• [Aim of the exercise]:
Every line from the one with "Viewport: 846px width, 635px height." through the end of the entries below must be retyped exactly, and only those lines. The pictures are not part of the copy.
*** Records supplied ***
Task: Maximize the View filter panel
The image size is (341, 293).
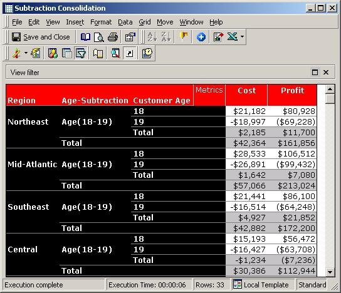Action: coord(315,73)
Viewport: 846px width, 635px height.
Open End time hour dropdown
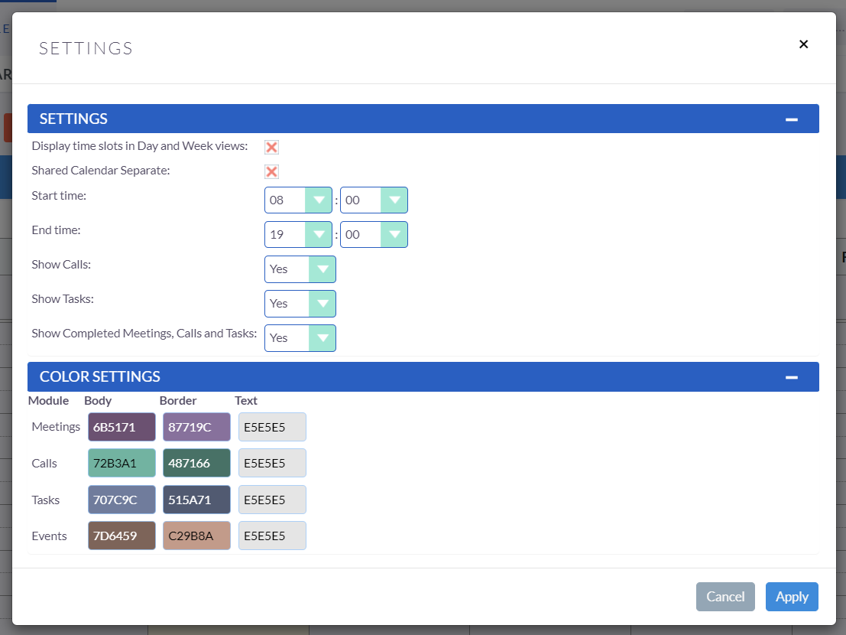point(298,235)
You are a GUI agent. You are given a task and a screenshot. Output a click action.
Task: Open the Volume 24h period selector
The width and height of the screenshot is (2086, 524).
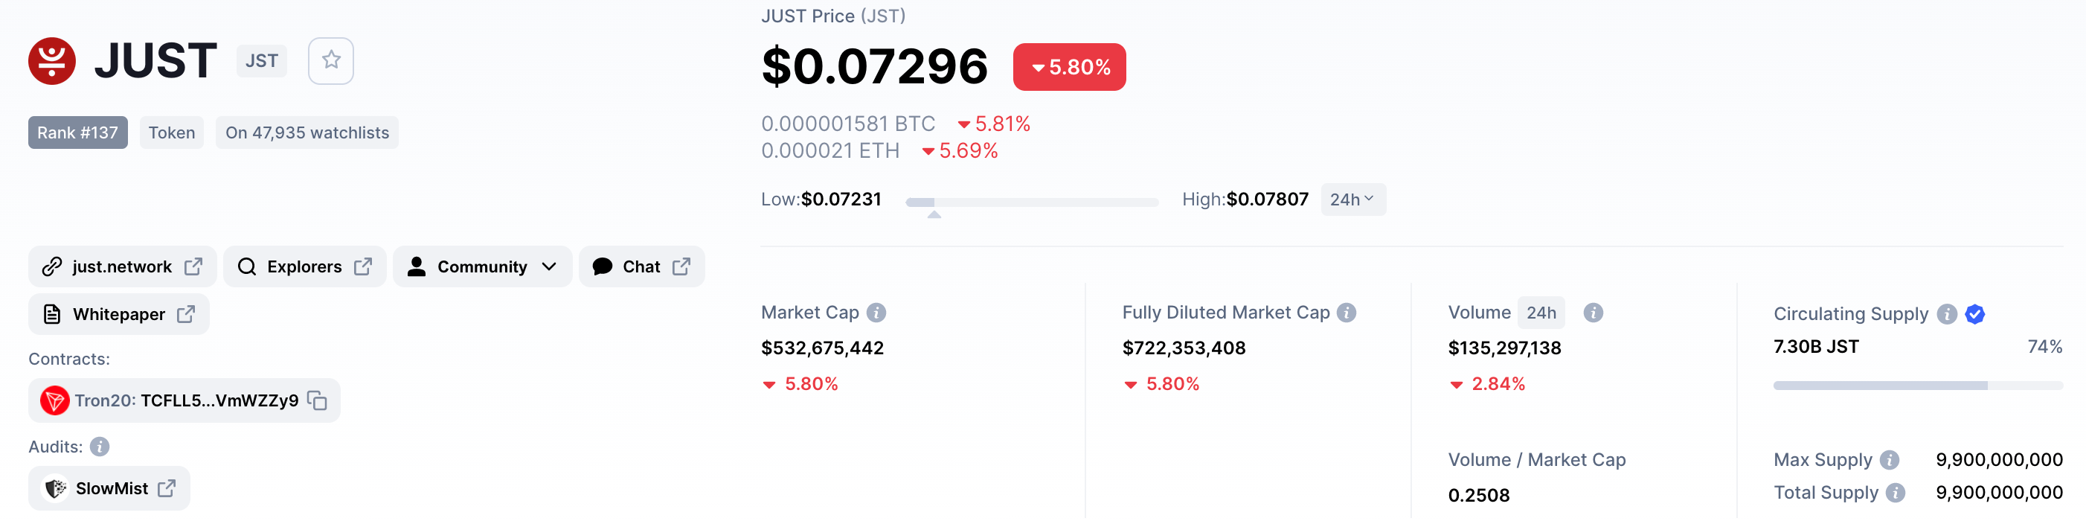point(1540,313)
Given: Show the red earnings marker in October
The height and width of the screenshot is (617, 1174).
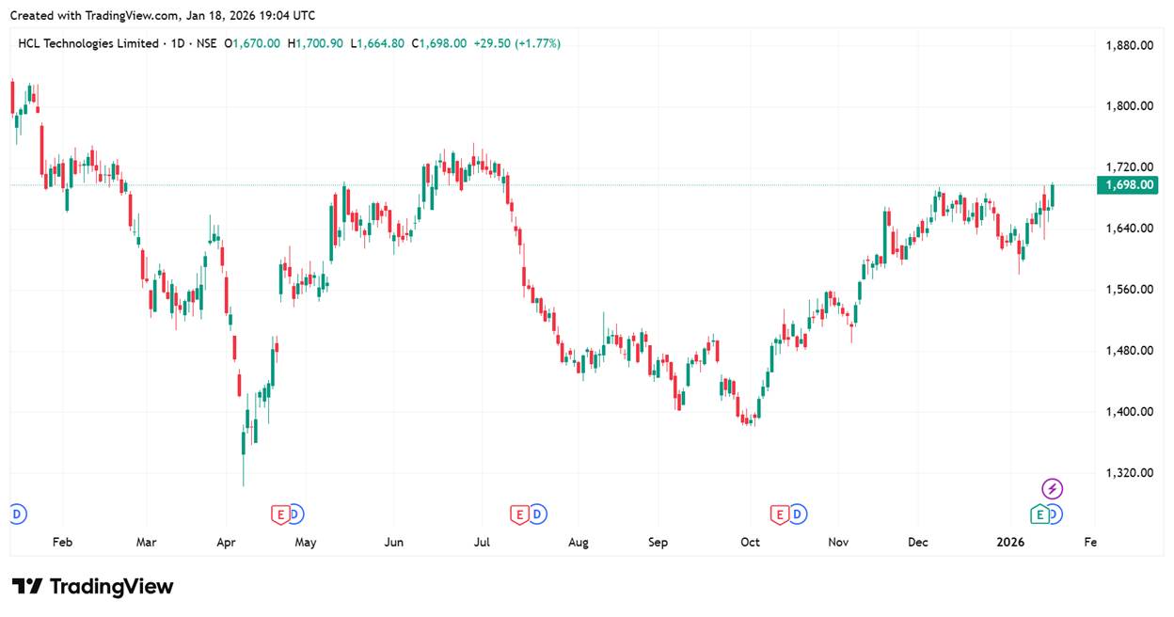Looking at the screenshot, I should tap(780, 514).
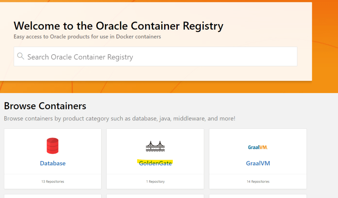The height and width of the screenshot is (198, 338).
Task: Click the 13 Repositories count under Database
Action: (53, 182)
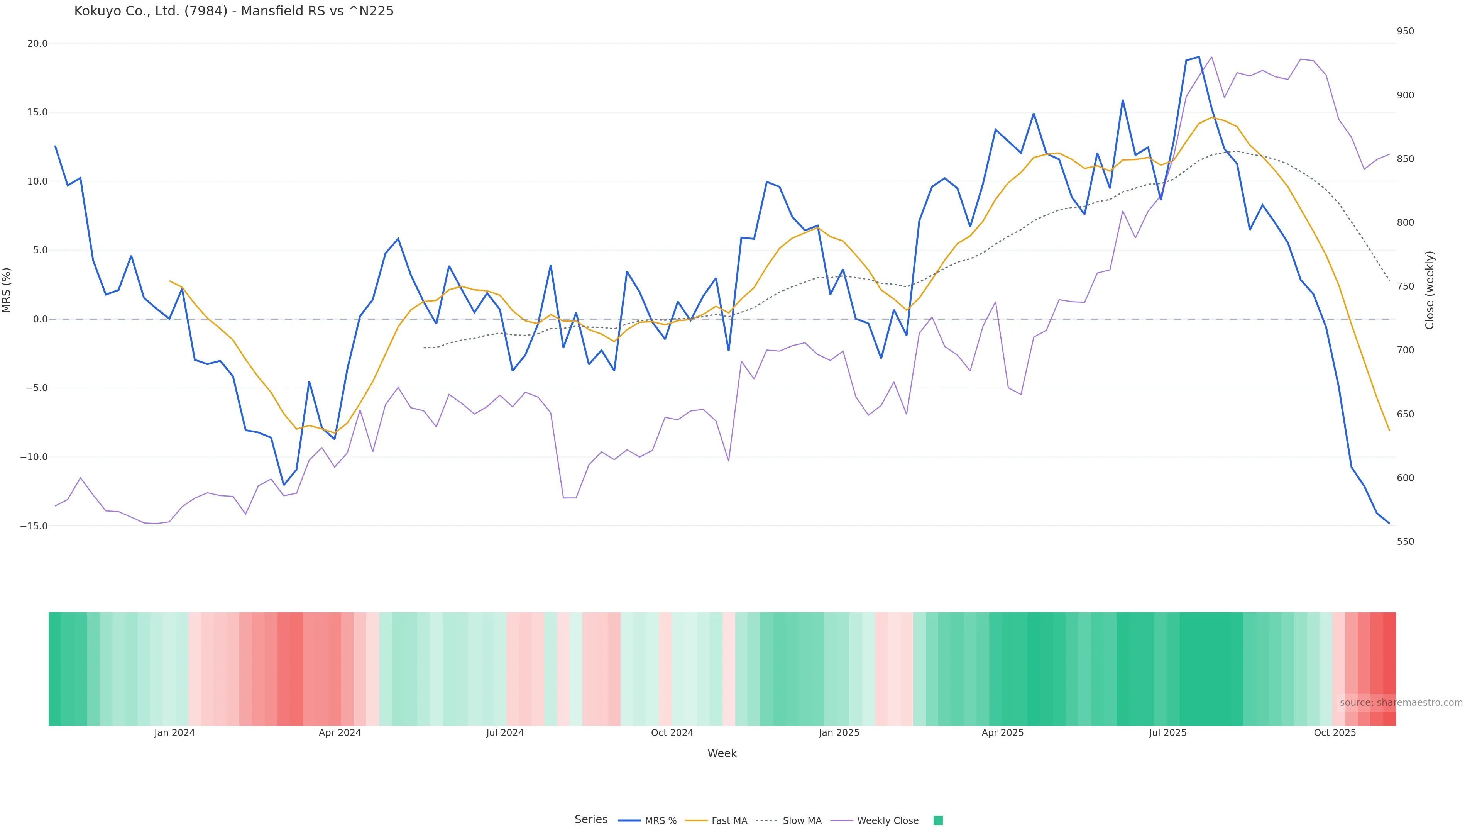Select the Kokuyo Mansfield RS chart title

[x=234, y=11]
***
• [Reply to the task]:
Viewport: 846px width, 635px height.
Open End time hour dropdown
point(298,235)
You are a GUI agent. You are given a task and a screenshot. Output a click action.
Task: Open the Volume 24h period selector
The width and height of the screenshot is (2086, 524).
point(1540,313)
Given: Show the red earnings marker in October
The height and width of the screenshot is (617, 1174).
Looking at the screenshot, I should tap(780, 514).
The height and width of the screenshot is (198, 338).
Task: Click the 13 Repositories count under Database
Action: (53, 182)
Select the Kokuyo Mansfield RS chart title

[x=234, y=11]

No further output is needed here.